● **Activity**: Would you return, word for word, the lines of the data below from the line with "You are a computer-use agent. Image" through the line with "Open settings gear", and no others?

*** Opening Input records ***

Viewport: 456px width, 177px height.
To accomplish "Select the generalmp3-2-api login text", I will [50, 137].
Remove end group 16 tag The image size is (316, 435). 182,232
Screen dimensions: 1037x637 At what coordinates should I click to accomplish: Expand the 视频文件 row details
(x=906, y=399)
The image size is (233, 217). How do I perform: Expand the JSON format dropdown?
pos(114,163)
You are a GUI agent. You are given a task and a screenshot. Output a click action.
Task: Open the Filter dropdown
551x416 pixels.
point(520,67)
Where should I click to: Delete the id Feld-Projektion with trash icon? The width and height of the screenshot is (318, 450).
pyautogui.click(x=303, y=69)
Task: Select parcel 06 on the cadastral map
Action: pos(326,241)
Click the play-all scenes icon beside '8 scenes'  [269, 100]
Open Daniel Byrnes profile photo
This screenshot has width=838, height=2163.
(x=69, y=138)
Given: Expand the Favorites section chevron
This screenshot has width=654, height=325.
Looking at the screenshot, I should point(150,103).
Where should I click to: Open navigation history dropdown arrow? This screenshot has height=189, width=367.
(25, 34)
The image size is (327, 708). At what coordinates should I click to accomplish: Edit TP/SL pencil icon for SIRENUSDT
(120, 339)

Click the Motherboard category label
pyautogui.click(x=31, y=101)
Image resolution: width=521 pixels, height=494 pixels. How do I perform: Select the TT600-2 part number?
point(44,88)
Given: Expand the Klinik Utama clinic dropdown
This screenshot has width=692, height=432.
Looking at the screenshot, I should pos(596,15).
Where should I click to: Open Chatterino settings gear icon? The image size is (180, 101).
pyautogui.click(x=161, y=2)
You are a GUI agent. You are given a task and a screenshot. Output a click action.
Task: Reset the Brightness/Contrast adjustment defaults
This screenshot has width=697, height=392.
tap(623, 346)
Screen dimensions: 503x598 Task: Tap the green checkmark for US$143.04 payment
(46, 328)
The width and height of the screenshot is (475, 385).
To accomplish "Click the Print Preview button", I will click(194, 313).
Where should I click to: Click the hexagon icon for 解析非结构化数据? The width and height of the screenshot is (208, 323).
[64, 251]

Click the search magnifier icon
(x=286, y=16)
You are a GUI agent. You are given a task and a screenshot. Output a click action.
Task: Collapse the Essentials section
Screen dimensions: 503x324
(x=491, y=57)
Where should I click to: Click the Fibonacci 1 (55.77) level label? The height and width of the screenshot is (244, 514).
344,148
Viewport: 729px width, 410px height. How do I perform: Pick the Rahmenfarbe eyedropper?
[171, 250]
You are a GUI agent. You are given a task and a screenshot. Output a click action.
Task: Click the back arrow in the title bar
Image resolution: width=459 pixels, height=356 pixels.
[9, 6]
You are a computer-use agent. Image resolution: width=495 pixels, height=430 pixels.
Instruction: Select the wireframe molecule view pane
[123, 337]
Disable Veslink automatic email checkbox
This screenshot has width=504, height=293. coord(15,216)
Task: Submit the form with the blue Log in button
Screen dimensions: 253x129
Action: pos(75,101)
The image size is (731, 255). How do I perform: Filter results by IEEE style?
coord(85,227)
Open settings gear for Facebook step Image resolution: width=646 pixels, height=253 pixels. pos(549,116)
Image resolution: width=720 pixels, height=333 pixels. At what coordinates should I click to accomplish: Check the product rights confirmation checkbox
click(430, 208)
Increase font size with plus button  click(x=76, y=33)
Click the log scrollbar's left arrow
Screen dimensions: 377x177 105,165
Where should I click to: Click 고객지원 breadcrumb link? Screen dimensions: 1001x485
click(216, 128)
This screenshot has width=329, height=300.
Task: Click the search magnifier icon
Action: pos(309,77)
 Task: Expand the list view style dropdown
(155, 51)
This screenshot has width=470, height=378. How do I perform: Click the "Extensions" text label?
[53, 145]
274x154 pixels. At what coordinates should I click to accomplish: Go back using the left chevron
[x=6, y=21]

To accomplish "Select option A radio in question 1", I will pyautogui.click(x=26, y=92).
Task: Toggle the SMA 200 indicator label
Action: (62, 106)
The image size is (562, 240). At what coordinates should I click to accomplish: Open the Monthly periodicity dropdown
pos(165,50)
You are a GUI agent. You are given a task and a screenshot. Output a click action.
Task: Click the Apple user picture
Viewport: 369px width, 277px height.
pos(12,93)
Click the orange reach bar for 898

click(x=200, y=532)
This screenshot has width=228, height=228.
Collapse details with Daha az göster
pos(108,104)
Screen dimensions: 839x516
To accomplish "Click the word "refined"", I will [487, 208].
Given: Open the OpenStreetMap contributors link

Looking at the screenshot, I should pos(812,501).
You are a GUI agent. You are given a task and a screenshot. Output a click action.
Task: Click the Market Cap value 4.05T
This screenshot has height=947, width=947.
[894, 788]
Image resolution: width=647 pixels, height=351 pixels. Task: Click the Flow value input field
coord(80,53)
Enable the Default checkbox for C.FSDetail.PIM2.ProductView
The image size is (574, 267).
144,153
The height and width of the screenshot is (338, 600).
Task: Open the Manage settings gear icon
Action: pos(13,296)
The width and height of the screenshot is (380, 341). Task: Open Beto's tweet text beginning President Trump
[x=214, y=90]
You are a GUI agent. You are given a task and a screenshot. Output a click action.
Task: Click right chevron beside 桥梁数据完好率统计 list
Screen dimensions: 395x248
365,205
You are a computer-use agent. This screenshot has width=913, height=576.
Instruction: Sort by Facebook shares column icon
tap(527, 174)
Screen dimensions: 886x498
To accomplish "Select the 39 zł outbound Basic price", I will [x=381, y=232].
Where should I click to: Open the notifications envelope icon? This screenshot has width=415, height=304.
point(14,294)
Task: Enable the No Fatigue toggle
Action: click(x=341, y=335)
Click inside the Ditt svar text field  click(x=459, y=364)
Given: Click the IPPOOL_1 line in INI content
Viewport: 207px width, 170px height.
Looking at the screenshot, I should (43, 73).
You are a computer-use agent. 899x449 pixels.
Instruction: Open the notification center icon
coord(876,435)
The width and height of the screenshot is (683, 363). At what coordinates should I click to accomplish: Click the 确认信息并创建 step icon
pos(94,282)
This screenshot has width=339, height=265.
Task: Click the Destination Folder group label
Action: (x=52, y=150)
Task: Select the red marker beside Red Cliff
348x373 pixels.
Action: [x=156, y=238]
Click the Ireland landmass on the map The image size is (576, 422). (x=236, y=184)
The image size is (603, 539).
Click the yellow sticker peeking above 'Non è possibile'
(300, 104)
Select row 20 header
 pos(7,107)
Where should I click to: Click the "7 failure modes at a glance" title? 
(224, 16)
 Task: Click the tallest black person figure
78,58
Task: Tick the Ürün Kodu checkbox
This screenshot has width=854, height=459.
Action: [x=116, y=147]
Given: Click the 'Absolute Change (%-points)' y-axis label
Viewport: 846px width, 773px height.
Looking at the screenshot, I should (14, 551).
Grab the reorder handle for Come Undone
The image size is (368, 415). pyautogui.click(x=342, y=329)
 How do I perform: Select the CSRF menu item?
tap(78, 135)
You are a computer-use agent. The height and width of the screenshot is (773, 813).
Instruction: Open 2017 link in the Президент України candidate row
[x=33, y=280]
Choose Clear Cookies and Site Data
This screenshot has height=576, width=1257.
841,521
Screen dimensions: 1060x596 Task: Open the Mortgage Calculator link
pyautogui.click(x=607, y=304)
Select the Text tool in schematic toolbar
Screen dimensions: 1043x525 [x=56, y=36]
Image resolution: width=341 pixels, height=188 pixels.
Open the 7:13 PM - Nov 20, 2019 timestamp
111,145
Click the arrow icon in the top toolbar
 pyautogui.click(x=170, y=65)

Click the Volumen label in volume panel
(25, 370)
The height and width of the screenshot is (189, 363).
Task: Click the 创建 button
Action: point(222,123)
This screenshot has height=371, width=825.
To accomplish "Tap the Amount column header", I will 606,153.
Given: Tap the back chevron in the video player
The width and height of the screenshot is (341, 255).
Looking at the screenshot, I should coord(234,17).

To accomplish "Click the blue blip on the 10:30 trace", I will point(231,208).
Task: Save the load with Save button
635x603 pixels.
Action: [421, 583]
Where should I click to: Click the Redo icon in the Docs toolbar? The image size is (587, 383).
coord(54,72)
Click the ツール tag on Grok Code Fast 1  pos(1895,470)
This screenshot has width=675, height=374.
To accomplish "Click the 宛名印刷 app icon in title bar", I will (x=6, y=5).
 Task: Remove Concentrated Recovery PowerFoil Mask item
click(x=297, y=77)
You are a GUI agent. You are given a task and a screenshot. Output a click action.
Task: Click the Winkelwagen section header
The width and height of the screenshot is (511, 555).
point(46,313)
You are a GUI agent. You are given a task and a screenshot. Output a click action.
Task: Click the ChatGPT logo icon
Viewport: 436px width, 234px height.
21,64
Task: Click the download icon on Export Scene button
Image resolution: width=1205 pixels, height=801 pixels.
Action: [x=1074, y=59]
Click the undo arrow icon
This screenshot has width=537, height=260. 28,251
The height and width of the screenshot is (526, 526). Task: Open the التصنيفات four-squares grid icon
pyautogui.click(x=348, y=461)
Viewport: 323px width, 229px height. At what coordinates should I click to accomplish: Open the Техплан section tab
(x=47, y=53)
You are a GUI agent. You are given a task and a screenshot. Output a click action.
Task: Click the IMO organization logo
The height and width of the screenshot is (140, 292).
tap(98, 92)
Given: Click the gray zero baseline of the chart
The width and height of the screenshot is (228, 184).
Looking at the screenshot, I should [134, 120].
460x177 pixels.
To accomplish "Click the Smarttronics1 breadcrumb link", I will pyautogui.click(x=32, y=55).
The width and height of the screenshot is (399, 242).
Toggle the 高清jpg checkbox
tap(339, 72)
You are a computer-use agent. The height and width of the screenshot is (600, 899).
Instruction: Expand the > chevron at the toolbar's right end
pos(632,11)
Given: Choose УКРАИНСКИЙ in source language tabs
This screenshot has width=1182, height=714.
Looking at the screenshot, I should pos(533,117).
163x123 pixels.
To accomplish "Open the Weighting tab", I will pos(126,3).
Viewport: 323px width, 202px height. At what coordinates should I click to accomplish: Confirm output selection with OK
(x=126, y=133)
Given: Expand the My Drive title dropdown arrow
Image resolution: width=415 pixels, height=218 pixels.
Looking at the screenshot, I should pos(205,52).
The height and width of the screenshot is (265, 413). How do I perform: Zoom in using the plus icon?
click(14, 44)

*** Closing Input records ***

● **Answer to this task**:
You are a computer-use agent. Image resolution: width=495 pixels, height=430 pixels.
Instruction: Select the wireframe molecule view pane
[123, 337]
Disable Veslink automatic email checkbox
This screenshot has width=504, height=293. coord(15,216)
Task: Submit the form with the blue Log in button
Screen dimensions: 253x129
Action: pos(75,101)
The image size is (731, 255). How do I perform: Filter results by IEEE style?
coord(85,227)
Open settings gear for Facebook step Image resolution: width=646 pixels, height=253 pixels. pos(549,116)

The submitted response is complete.